Again, my world view is colored by my experience, so I tend to think of trauma. There are several injuries that will kill you quickly, but that are easily treatable in a trauma bay. (Emphasis on "in a trauma bay.") Various lists exist, the "7 Killers", the "Deadly Half-Dozen", etc. I'm sure that you have been taught to think of them. Forgive me if my list differs from yours, but I'm trained to think about these things differently than you, so I haven't looked this up in a while:
Exsanguination Airway Obstruction Cardiac Tamponade Open Pneumothorax Tension Pneumothorax Hemothorax Flail Chest
Exsanguination: This is your Quik Clot or HemCon. I maintain that they are low-utility, and improvising a tourniquet is all you have to know. For a solid viscus injury or other internal bleeding, activate the EPIRB and pray. Have you been taught permissive hypotension, or are you an old-school IV fluid guy? I'd recommend learning permissive hypotension for field medicine. For a pelvic fracture, sheet the pelvis. This is another injury that justifies ruining your $80 jacket.

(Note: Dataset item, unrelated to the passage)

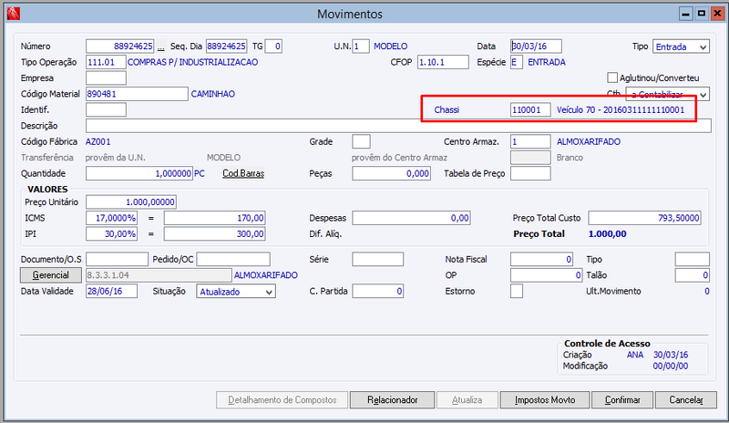This screenshot has height=423, width=729.
Task: Maximize the Movimentos window
Action: (702, 14)
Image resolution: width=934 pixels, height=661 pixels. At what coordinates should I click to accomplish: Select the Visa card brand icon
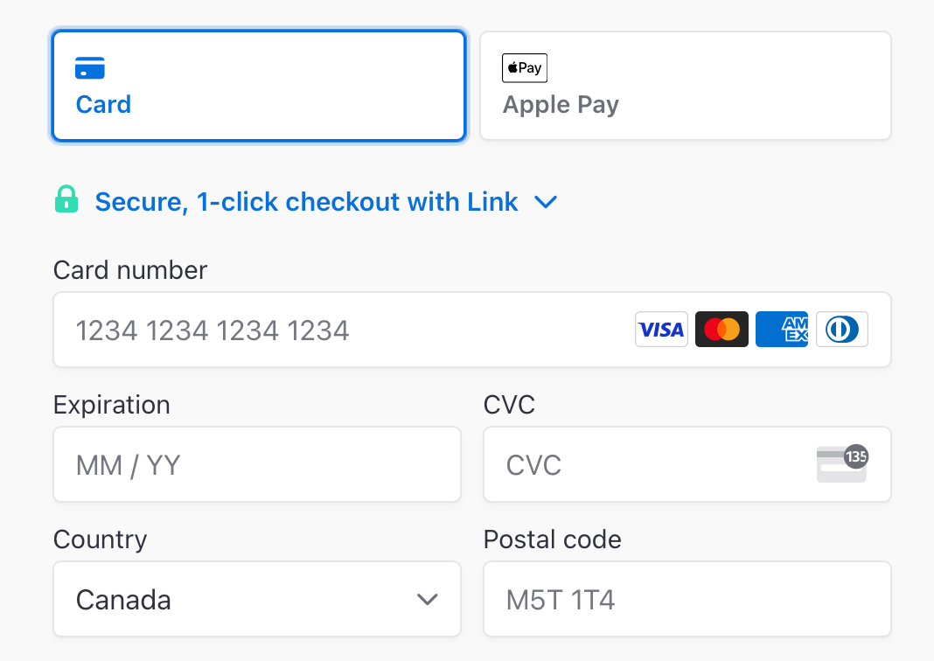coord(661,329)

Airway Obstruction: The knife on my Leatherman Micra is damned sharp, and I have hydration tubing, for my crichothyroidotomy That's the best that I think I can do without hauling a code cart with me.

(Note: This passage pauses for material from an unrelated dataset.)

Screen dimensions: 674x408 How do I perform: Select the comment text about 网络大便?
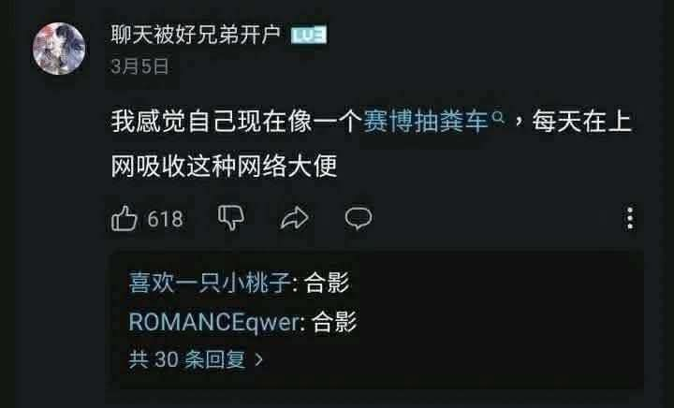coord(372,144)
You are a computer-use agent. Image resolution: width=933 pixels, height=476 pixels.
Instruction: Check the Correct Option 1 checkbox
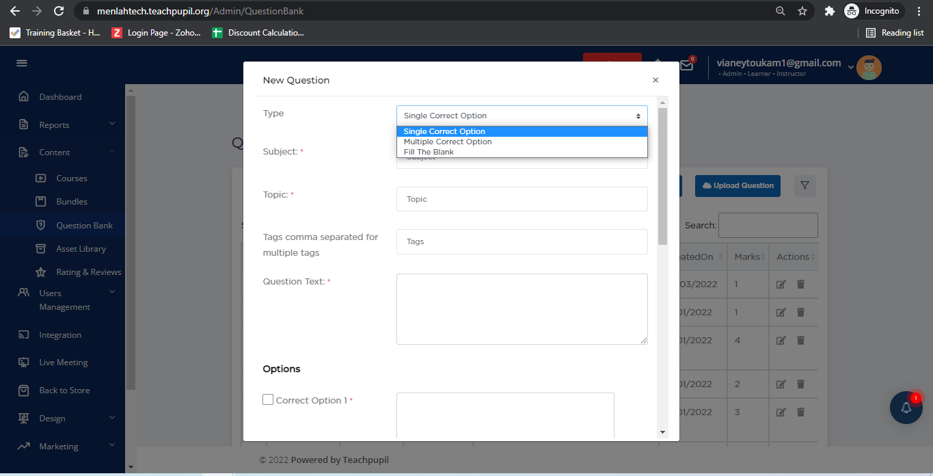[268, 399]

Cardiac Tamponade and Tension Pneumothorax: There is no body cavity that cannot be reached with an 14g and a good strong arm. I would not recommend that the laity try to do a Pericardiocentesis, but I would sure give it a try as a last resort. Any monkey can learn to do a Needle Thoracostomy just by googling it. (Diagnosing the tension pneumothorax, on the other hand, is a little tricker for a layman.) See, that 14g is multi-use! :-)
Open Pneumothorax: Some tape and almost any reasonably flexible piece of plastic can improvise an occlusive dressing, or better yet a semiocclusive dressing with a flutter valve. So, leave the labels on your water bottle. Or use the cellophane from a pack of cigarettes. I wonder if silnylon is airtight enough to work? Tyvek certainly is.

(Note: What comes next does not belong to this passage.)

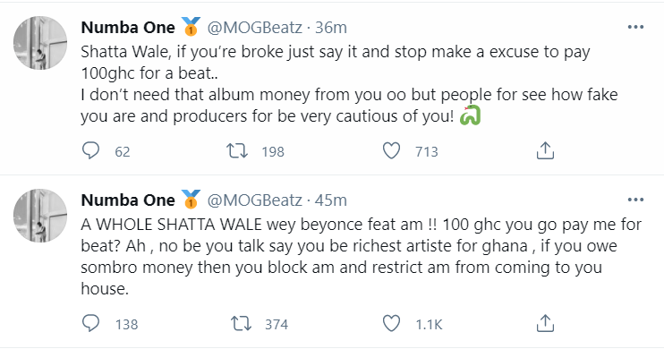Share the 45m tweet via share icon

pos(545,323)
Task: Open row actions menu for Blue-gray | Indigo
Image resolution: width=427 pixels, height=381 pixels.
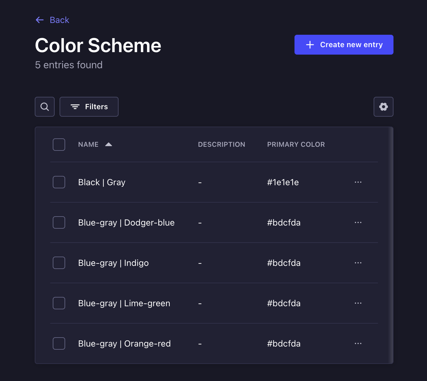Action: coord(358,263)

Hemothorax: Hmm. EPIRB and prayer, again? I guess if I was sure of my diagnosis I always have that knife and hydration tubing to improvise a Tube Thoracostomy, but I wouldn't recommend it to the laity. Who cares about the resulting empyema if you can save his life? Some jackass might decide to sue you, though, so he'd have to be nearly dead before I'd do this. Improvise a Heimlich valve from the finger of your glove.
Flail Chest: Definitely EPIRB and prayer. Usually these are caused by MVAs, and the only wilderness scenario I can come up with is a long fall. In such a case you will probably have more pressing problems than the flail chest. There are those who advocate wrapping the chest, but this really doesn't work and causes a lot of pain, thus leading to splinting and even worse oxygenation.
Another thing you will see on some lists is a Subdural or Epidural Hematoma, but I really can't think of a realistic way to do a burrhole in the field. Nobody really does them in trauma bays, either, for that matter. The neurosurgeons can get them into the OR pretty quick. I guess if I was on-call in some sleepy rural hospital with the nearest neurosurgeon hundreds of miles away I'd give it a shot. I know approxmately where to stick the Black & Decker, after all, and he's going to die anyway, right? But the weather would have to be REALLY bad to preclude a helicopter flight...
Edited by acrosome on 06/30/2008 12:48:18 MDT.